Please make sure that this is a bug. As per our GitHub Policy, we only address code/doc bugs, performance issues, feature requests and build/installation issues on GitHub. tag:bug_template

System information

Have I written custom code (as opposed to using a stock example script provided in TensorFlow): Yes
OS Platform and Distribution (e.g., Linux Ubuntu 16.04 x86_64): Ubuntu 24.04 x86_64
TensorFlow installed from (source or binary): binary
TensorFlow version (use command below): 1.0.0
Java version (i.e., the output of java -version): openjdk version "21.0.6" 2025-01-21
Java command line flags (e.g., GC parameters):
Python version (if transferring a model trained in Python): 3.12.8
Bazel version (if compiling from source):
GCC/Compiler version (if compiling from source):
CUDA/cuDNN version: 12.8.61/8905
GPU model and memory: V100 (32GB)

Describe the current behavior

Executing the exported model using Tensorflow in Python takes significantly less time than when calling the same function from using Tensorflow Java.
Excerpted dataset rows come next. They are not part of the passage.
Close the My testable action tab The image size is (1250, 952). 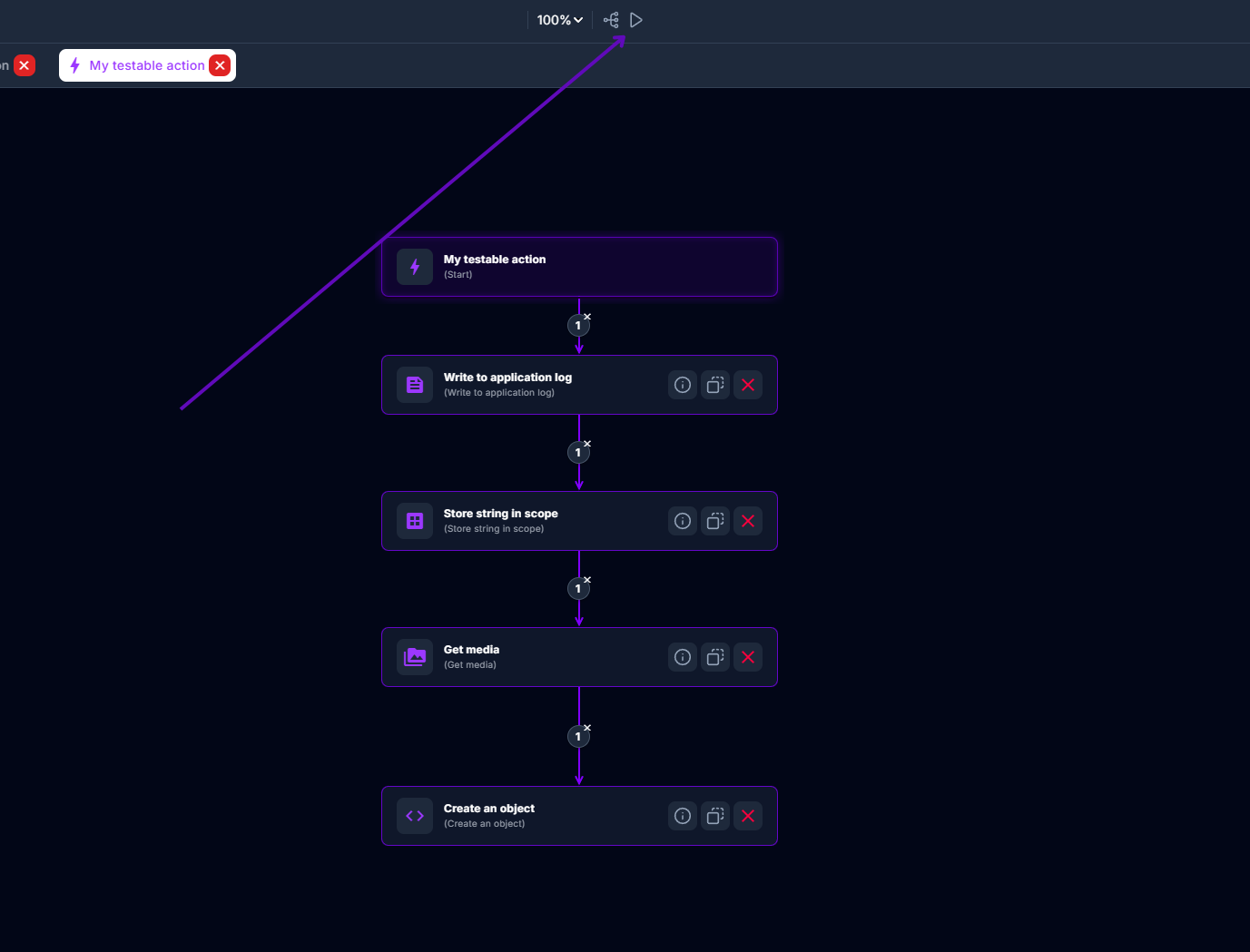220,65
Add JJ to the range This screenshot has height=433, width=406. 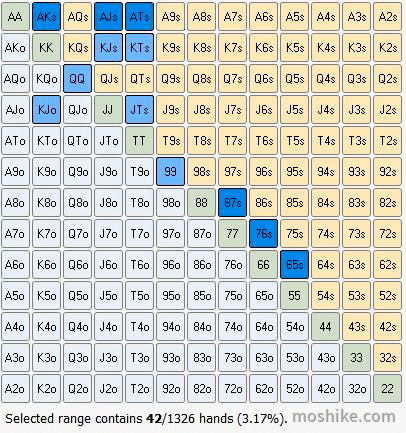pyautogui.click(x=108, y=110)
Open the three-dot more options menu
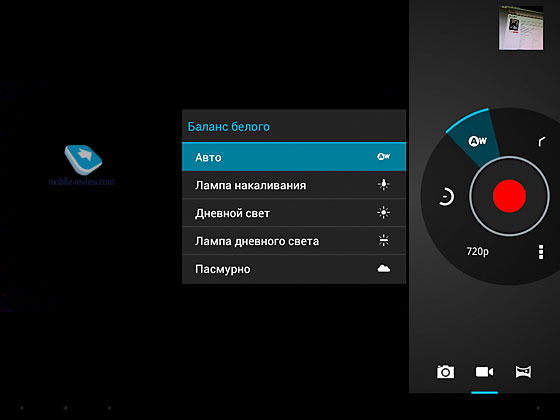560x420 pixels. (x=541, y=252)
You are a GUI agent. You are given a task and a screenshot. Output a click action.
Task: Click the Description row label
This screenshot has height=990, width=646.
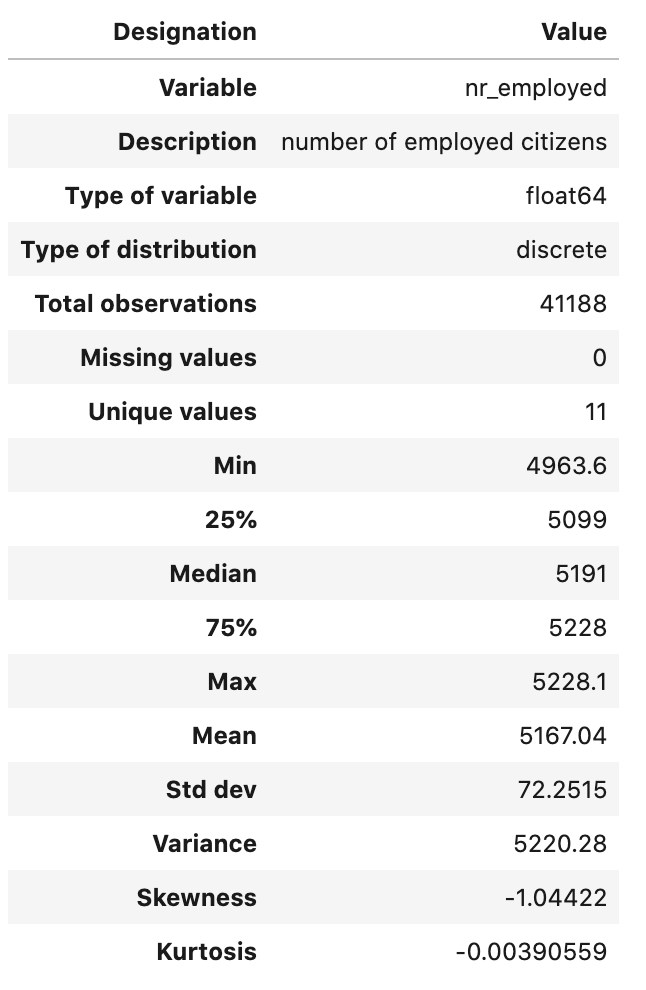click(188, 141)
I suspect that I am just not using the Java API correctly, because a small change to the python can lead to comparably poor performance in the python.

Describe the expected behavior

The function calls should take a comparable amount of time.

Code to reproduce the issue

I have the following python function:

@tf.function(
    input_signature=[
            tf.TensorSpec(shape=[41, 2048, 2048], dtype=tf.float32, name="data"),  # [k, n, n]
            tf.TensorSpec(shape=[1, 2048, 2048], dtype=tf.float32, name="image"),  # [1, n, n]
            tf.TensorSpec(shape=[41, 2048, 2048], dtype=tf.float32, name="psf"),  # [k, n, n]
    ],
    jit_compile=True
)
def rl_step(
    data: tf.Tensor,  # [k, n, n]
    image: tf.Tensor, # [1, n, n]
    psf: tf.Tensor,   # [k, n, n]
) -> tf.Tensor: # [k, n, n]
    psf_fft = tf.signal.rfft2d(psf)
    psft_fft = tf.signal.rfft2d(tf.reverse(psf, axis=(-2, -1)))
    denom = tf.reduce_sum(
        tf.signal.irfft2d(psf_fft * tf.signal.rfft2d(data)),
        axis=0,
        keepdims=True
    )
    img_err = image / denom
    return data * tf.signal.irfft2d(tf.signal.rfft2d(img_err) * psft_fft)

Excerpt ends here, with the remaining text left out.